• TRAVAIL À FAIRE:
Recopiez mot pour mot les lignes de la liste, en commençant à la ligne qui contient "Show next tools with right chevron" et en vous arrêtant à la fin de la liste. Laissez les images de côté dans votre réponse.

==== DONNÉES FOURNIES

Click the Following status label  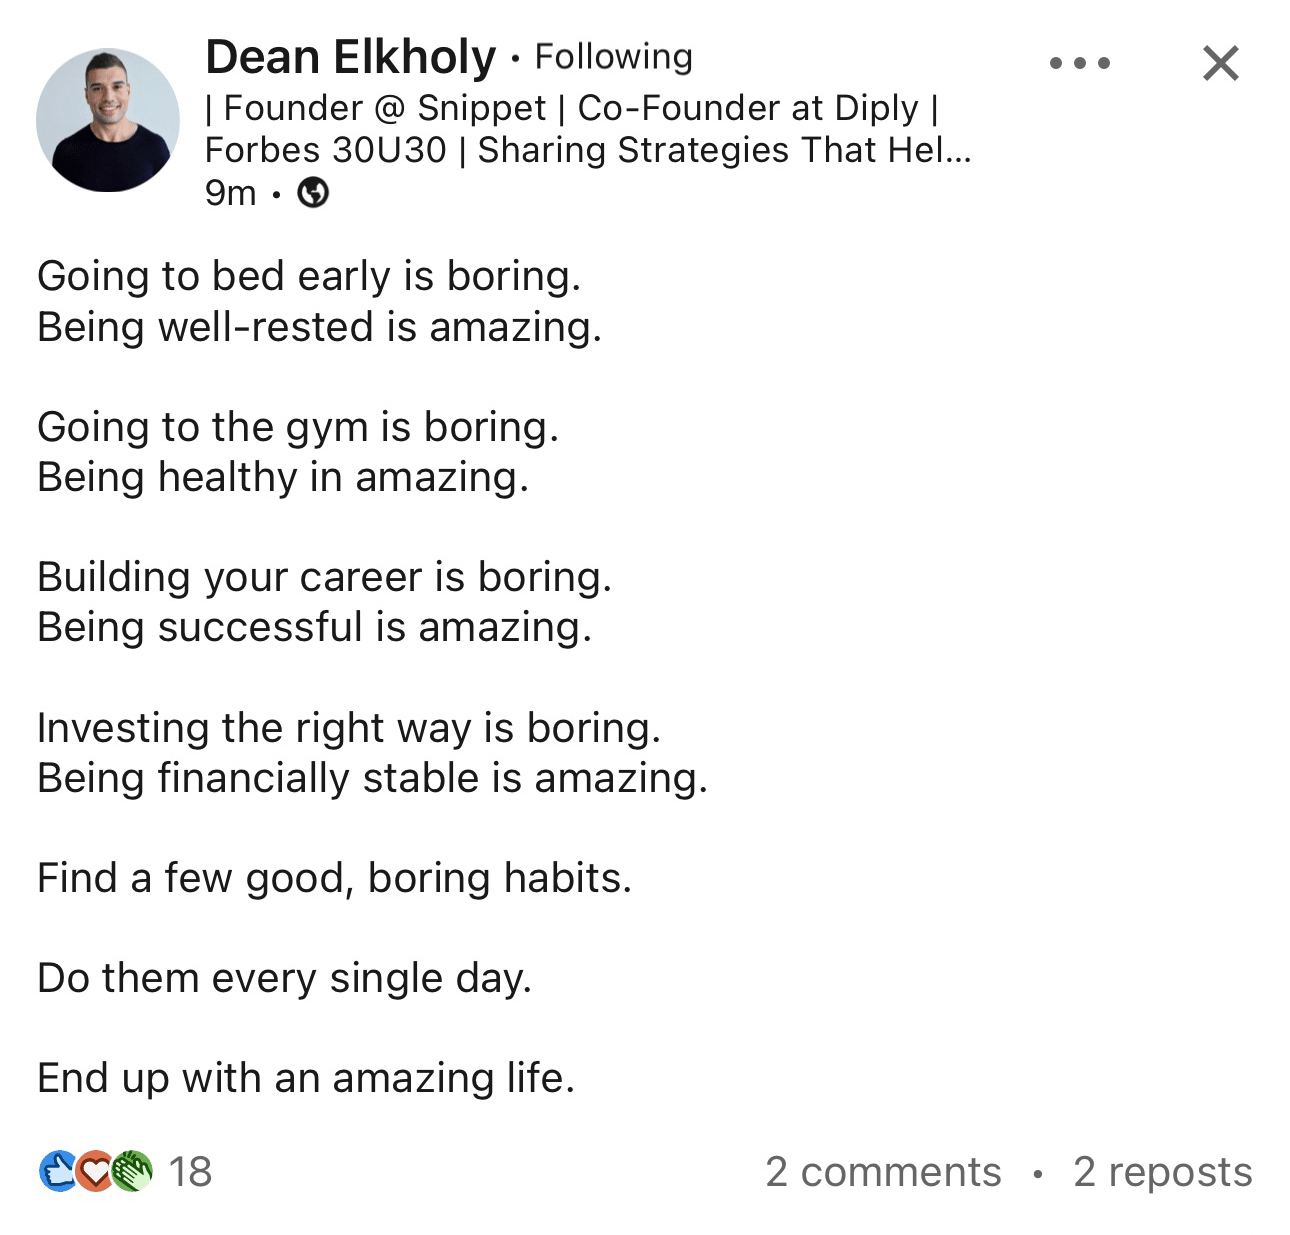pos(613,57)
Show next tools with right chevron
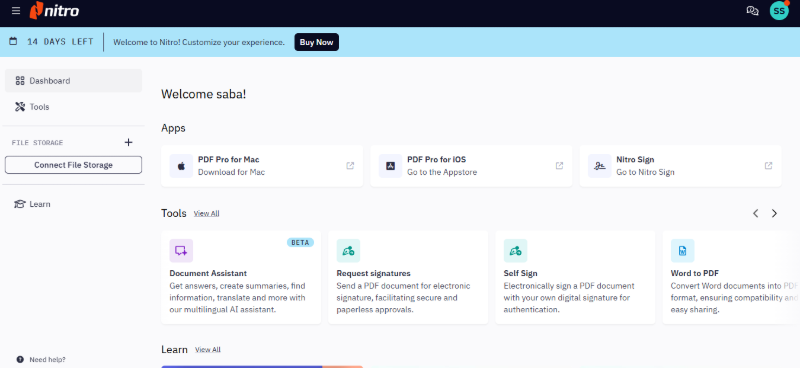The height and width of the screenshot is (368, 800). (x=774, y=213)
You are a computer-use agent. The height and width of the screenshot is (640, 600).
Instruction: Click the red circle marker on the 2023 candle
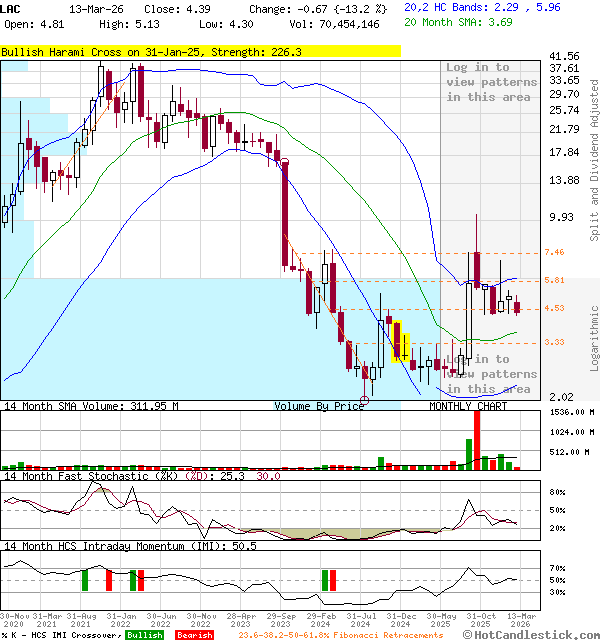(x=286, y=162)
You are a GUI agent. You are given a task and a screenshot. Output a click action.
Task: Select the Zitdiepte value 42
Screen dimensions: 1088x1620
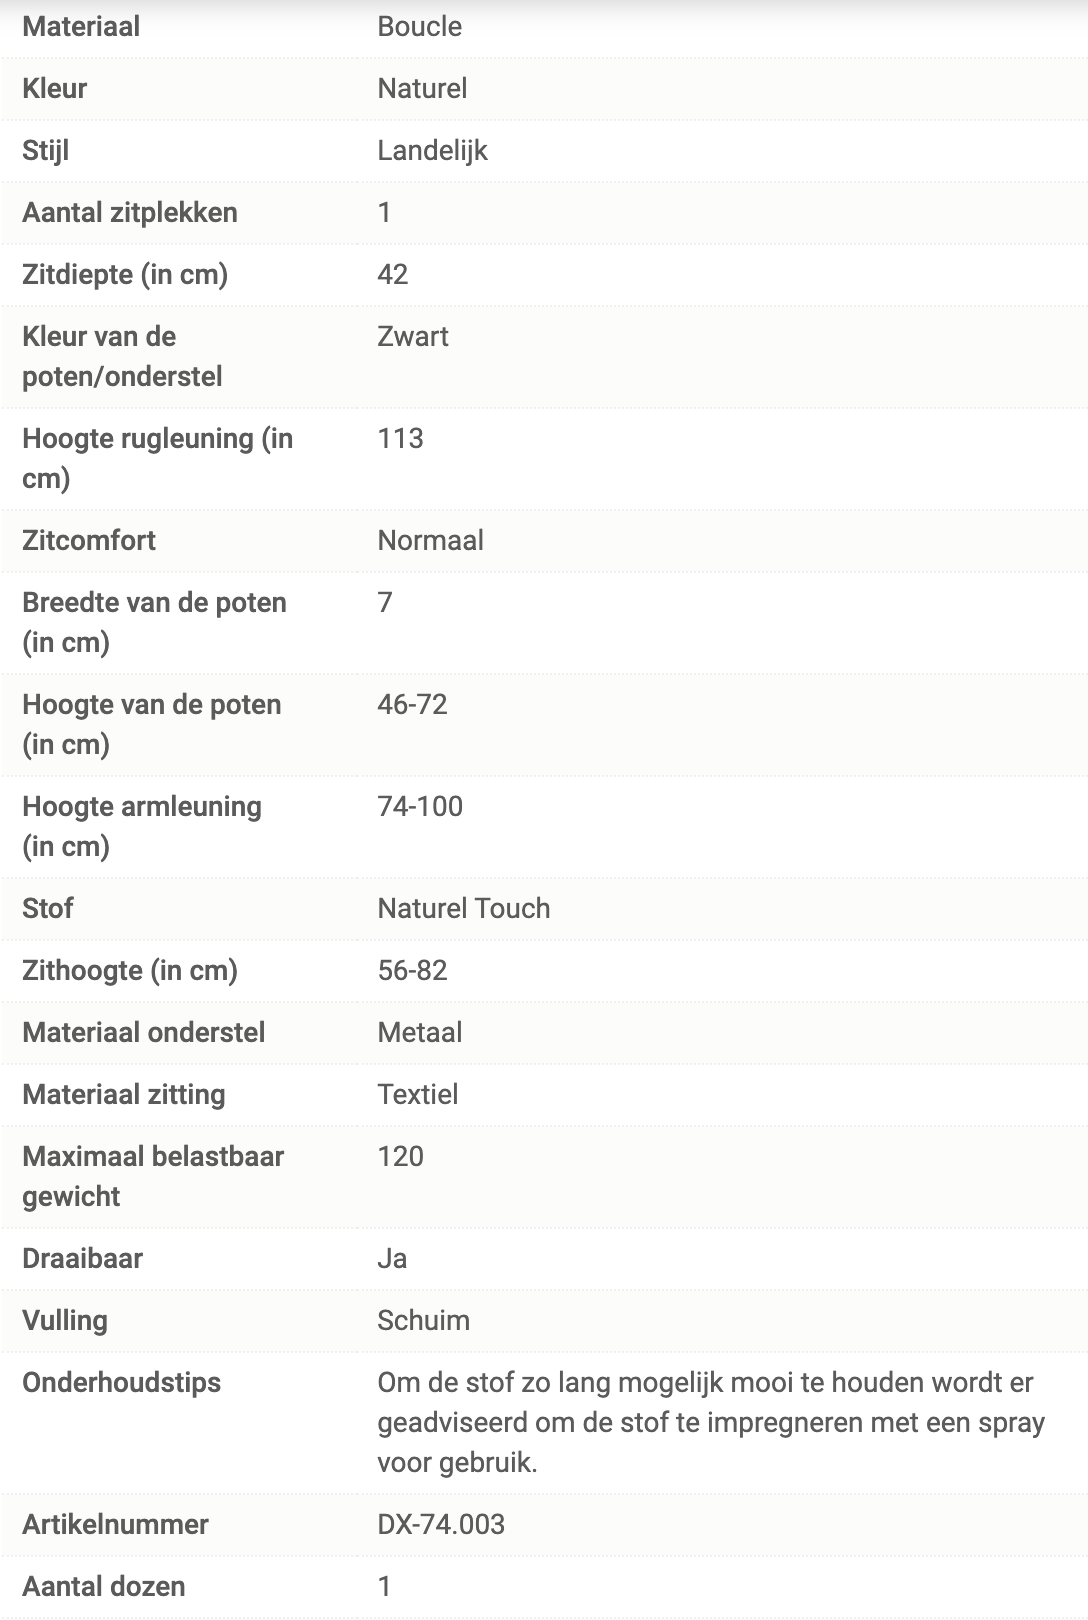392,274

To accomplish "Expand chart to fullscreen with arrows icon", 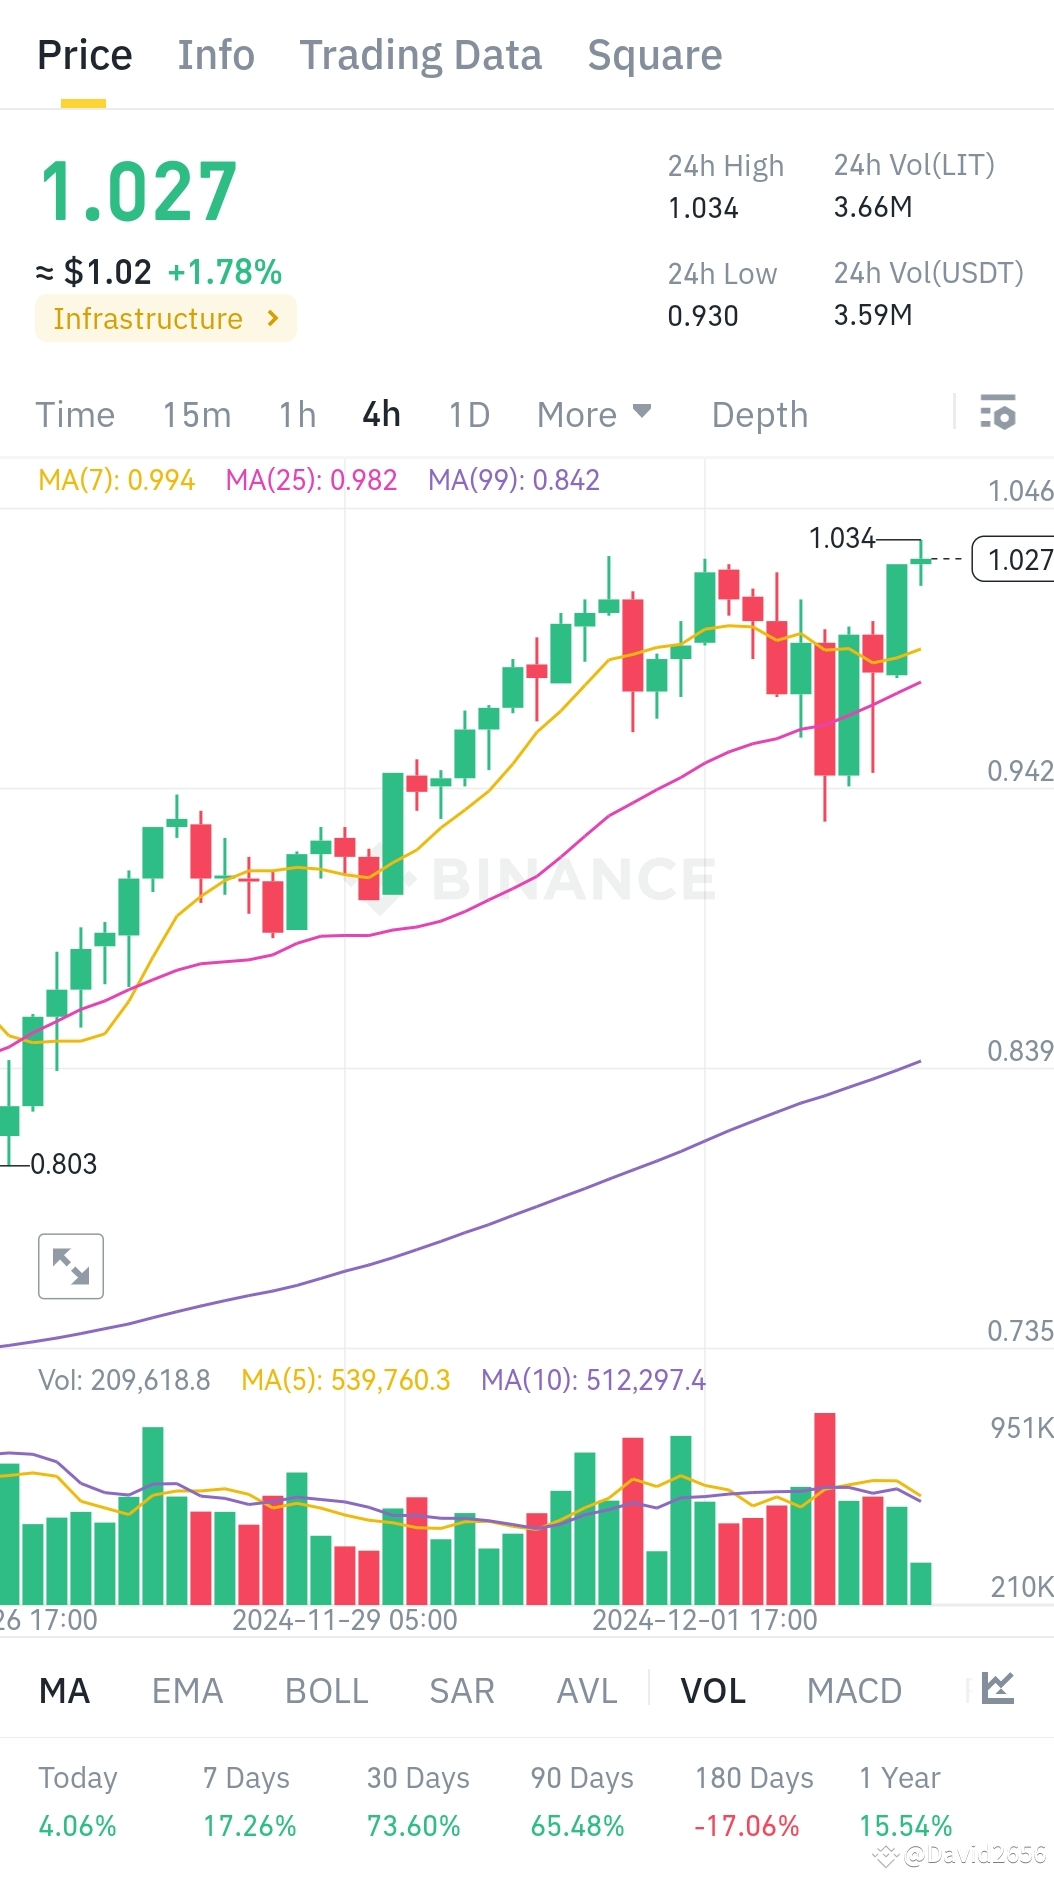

========

• CORRIGÉ DE L'EXERCICE:
Show next tools with right chevron
The height and width of the screenshot is (368, 800). (x=774, y=213)
You are a computer-use agent. The height and width of the screenshot is (640, 600).
Instruction: Click the red circle marker on the 2023 candle
(x=286, y=162)
You are a GUI agent. You are given a task and a screenshot. Output a click action.
Task: Select the Zitdiepte value 42
Screen dimensions: 1088x1620
392,274

To accomplish "Expand chart to fullscreen with arrows icon", 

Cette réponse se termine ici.